Contrary to what some might expect, some organizations rarely change their security strategies even after a cyberattack. That’s the main finding of a recent survey of 1,300 IT security decision-makers.
The survey, conducted by Vanson Bourne on behalf of CyberArk, showed enterprises generally are acutely aware of the heightened risks they face from cyberattackers, but are doing little about it.
“The hesitancy to change security strategies, even after a cyberattack, can be attributed to multiple dynamics,” said Adam Bosnian, executive vice president at CyberArk. “But two of the primary drivers are an overall lack of urgency and a feeling of uncertainty in how to stop today’s threats.”
Forty-six percent of the respondents in the survey believed their organizations cannot stop an attacker from breaking into their network. Among the top concerns are targeted phishing attacks, insider threats and ransomware. Fifty-six percent cited phishing as their biggest concern, while 51 percent said insider threats and 48 percent said ransomware posed the biggest risk. Unsecured privileged accounts and unsecured data in the cloud were other major concerns.
Nearly 50 percent said customer data could be at risk because their organizations had not secured it beyond the legally mandated basics. One-third of the survey respondents said they lacked knowledge about their organization’s security policies and a startling 85 percent are worried about personally causing a cybersecurity incident.
In addition, an overwhelming majority clearly believes information security isn’t just an IT concern anymore, but an enterprise-wide risk-management issue—9 in 10 of the IT security decision-makers who were surveyed agreed that information security should be a topic for regular discussion at the board level.
Security Inertia Putting Many Enterprises at Risk
While the responses suggest a high-level of awareness of cyber risks, many organizations appear to be hamstrung by inertia when it comes to doing something about it. About 46 percent of the respondents, or nearly half, said their organization rarely changes security strategies substantially, even after facing a cyberattack.
Sometimes, even common safeguards that many might assume are widely deployed are not. Fifty-two percent regularly update and patch their operating systems, 29 percent use an application whitelist and just one-third employ the practice of least privilege, CyberArk’s survey showed. For all the worry about credential theft and misuse, 36 percent said credentials to critical administrative accounts were stored in Word or Excel documents, or on shared servers and USB drivers and on paper.
“Fighting cybersecurity inertia starts at the top and requires strong leadership [and] accountability,” Bosnian said. Organizations need to have a clearly defined and well-communicated security strategy that considers areas of greatest risk and how to prioritize the security of those assets.

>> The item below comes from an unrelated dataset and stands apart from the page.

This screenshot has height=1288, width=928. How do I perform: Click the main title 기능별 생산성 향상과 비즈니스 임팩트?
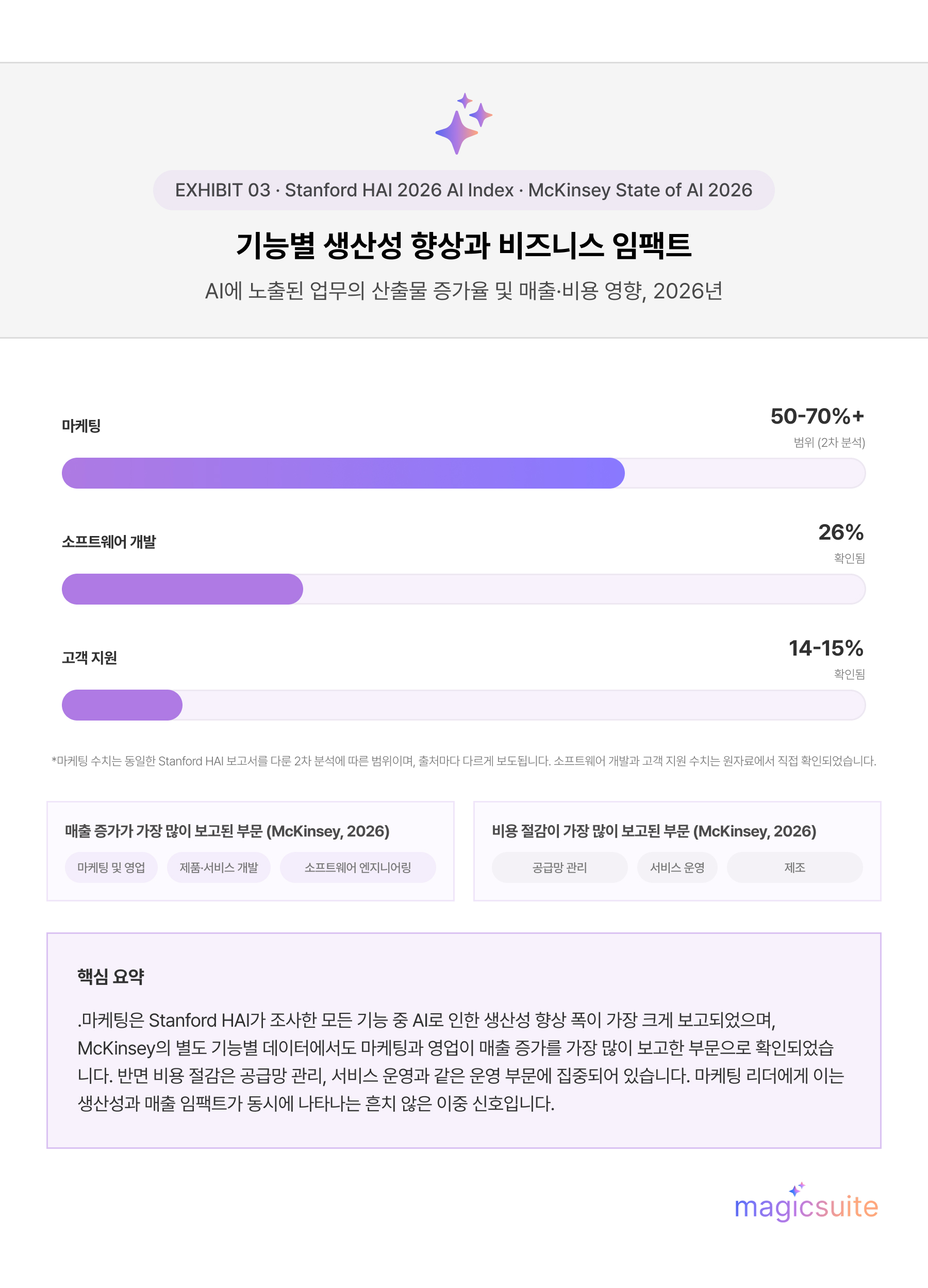tap(463, 245)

“We’re seeing cases where organizations are investing their security budgets disproportionately toward perimeter defenses without having a clear plan for how to stop attackers once they get through this first layer of defense,” Bosnian noted.
A continuing gap in understanding about who is responsible for security in the cloud is another problem. Almost all the organizations in the CyberArk survey (94 percent) are using public cloud service providers to store and server data. Half of the respondents said their organizations are storing business critical and revenue-generating data and over 40 percent are storing regulated data in the cloud.

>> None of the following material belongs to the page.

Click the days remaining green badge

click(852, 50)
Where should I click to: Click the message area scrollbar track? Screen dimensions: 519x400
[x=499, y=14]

Even though the public cloud vendors are very clear that the enterprise is responsible for securing cloud workloads, few organizations appear to understand the full security impact of dynamic cloud environments and automated processes, Bosnian said.
“We encourage organizations to be proactive in first identifying their most valuable assets and understanding where they are most vulnerable for compromise in order to better mitigate risk,” he said, noting Red Team exercises and simulations of attacker techniques and behaviors can provide a powerful way for organizations to uncover vulnerabilities and to identify effective responses.
Somewhat disturbingly, enterprise preparedness to deal with security threats could take a further hit because of the problems many organizations encountered when deploying patches for the Meltdown and Spectre vulnerabilities.
A recent survey by Barkly found 72 percent of organizations planning to slow down future patch rollouts to avoid complications like those they experienced with the Meltdown and Spectre patches. In many cases, these organizations have no alternative plans for securing vulnerable endpoints while the systems are waiting to get patched, thereby leaving them exposed to threats.
“In our research we are seeing organizations re-evaluating automatic patching,” said Jack Danahy, Barkly’s CTO and co-founder. If Intel and Microsoft can do a better job of producing a stable fix, the organizational reticence around patching may be short-lived. “If not, we will probably see a disturbing rise in the number of unpatched systems, and it will be for all patches, not just this singular hardware-driven event.”